The change that is beginning to take place in enterprise storage is that a new generation of tools is beginning to become available that performs the same kinds of large-scale data management tasks, but that makes the process more integrated, more flexible, less expensive, and easier to administer.
The new generation of storage management products is based on three key principles:
* Not all data is the same or has the same requirements for access.
* The most active data needs the highest bandwidth and the most flexible sharing.
* Automated tools need to help people move data between different storage locations.
Let's look at each of these ideas and how they relate to this new generation of storage systems.
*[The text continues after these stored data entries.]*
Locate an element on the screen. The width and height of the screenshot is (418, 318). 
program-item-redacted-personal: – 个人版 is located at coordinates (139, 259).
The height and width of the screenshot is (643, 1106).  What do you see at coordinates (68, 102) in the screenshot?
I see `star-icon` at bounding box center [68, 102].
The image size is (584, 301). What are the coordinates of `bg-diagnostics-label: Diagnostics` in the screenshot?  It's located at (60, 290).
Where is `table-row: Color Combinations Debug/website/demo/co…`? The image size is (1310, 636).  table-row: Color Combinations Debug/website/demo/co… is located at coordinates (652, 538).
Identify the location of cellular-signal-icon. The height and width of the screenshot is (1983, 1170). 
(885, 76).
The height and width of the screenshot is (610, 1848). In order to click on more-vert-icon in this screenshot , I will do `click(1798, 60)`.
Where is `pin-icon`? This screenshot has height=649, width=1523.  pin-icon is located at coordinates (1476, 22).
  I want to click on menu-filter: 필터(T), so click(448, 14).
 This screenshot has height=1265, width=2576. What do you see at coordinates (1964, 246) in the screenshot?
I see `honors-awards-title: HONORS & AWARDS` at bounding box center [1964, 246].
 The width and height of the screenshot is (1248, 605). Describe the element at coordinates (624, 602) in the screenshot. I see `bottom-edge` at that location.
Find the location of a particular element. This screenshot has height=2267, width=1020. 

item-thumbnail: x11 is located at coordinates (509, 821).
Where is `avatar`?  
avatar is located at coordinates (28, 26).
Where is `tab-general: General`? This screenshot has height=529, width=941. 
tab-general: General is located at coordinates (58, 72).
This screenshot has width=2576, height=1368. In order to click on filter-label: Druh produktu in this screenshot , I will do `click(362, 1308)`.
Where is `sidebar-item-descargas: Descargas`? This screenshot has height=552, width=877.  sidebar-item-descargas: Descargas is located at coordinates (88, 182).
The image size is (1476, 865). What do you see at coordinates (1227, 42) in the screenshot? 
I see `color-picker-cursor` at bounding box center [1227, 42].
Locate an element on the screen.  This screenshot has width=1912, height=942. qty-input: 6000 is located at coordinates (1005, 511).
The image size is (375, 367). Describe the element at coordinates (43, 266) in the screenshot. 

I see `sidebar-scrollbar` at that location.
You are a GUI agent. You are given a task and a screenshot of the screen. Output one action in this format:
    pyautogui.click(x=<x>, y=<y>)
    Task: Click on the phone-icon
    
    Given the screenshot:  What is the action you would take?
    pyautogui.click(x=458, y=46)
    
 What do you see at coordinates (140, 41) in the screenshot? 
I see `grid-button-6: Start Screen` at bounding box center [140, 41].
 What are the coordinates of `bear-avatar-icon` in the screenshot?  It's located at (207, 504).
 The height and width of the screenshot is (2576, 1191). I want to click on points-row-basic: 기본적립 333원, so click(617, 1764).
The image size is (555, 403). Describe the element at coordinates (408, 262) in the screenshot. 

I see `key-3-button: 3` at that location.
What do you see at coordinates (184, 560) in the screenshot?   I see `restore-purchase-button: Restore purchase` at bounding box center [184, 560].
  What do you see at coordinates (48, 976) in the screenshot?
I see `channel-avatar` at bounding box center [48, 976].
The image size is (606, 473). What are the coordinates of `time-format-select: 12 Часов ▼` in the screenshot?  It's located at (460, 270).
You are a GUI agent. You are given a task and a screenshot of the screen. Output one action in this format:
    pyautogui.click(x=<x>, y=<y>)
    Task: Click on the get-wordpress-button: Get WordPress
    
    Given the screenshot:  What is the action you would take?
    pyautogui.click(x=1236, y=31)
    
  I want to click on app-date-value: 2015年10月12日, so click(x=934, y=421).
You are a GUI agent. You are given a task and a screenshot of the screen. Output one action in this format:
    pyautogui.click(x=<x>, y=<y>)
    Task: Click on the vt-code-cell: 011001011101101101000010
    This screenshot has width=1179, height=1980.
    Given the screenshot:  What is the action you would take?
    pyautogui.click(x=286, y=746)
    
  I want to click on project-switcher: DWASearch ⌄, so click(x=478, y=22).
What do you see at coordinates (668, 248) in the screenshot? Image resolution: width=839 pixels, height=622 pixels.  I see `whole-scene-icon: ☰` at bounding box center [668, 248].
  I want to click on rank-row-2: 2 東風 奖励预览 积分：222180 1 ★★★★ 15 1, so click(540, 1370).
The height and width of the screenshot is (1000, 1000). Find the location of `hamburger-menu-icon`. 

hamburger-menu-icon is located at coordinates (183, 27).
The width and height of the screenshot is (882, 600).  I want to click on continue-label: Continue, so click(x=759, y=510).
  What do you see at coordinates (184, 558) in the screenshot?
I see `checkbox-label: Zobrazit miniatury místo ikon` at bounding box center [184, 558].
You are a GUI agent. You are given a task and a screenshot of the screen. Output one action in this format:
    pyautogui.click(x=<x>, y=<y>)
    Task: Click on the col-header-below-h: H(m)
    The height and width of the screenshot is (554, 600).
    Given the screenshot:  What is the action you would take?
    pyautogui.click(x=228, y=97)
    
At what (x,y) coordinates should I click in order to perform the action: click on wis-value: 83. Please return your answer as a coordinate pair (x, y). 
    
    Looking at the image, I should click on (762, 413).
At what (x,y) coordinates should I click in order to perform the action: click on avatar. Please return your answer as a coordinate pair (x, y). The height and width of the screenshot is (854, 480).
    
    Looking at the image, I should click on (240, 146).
Not all data is equal. You could argue that the real problem with storage is that most systems treat almost all the data in the same way--as if all of it were serving the same purpose. The reality is very different. In most networks, a relatively small amount of data is actively used every day, changed frequently, or accessed by a large number of users regularly. The majority of data, though, is used periodically. Still more, usually older data, like last year's PowerPoint presentations, needs to be preserved and available, but is accessed only occasionally, maybe even only when other copies of information are lost or damaged. What enterprise IT departments are beginning to discover is that if you treat all data in the same way, infrastructure costs and management loads become oppressive as they try to keep up with the volume of static data.
The most active data needs bandwidth and shared access. For the most active data, the new tools provide the high bandwidth and data sharing of SAN technology. Up to now, SANs have been used mostly for backup or for providing limited access to a single, expensive disk. The new tools leverage Fibre disk as a more powerful resource by letting data down to the individual file level to be shared over a switched fabric among a variety of users without moving or copying files. The high SAN bandwidth means that this shared data can be accessed at local disk speed by all of the connected hosts. This capability of SAN file sharing systems has been limited up to now to high volume applications like video editing and specialized imaging applications, but it is now emerging as a powerful tool for more mainstream applications.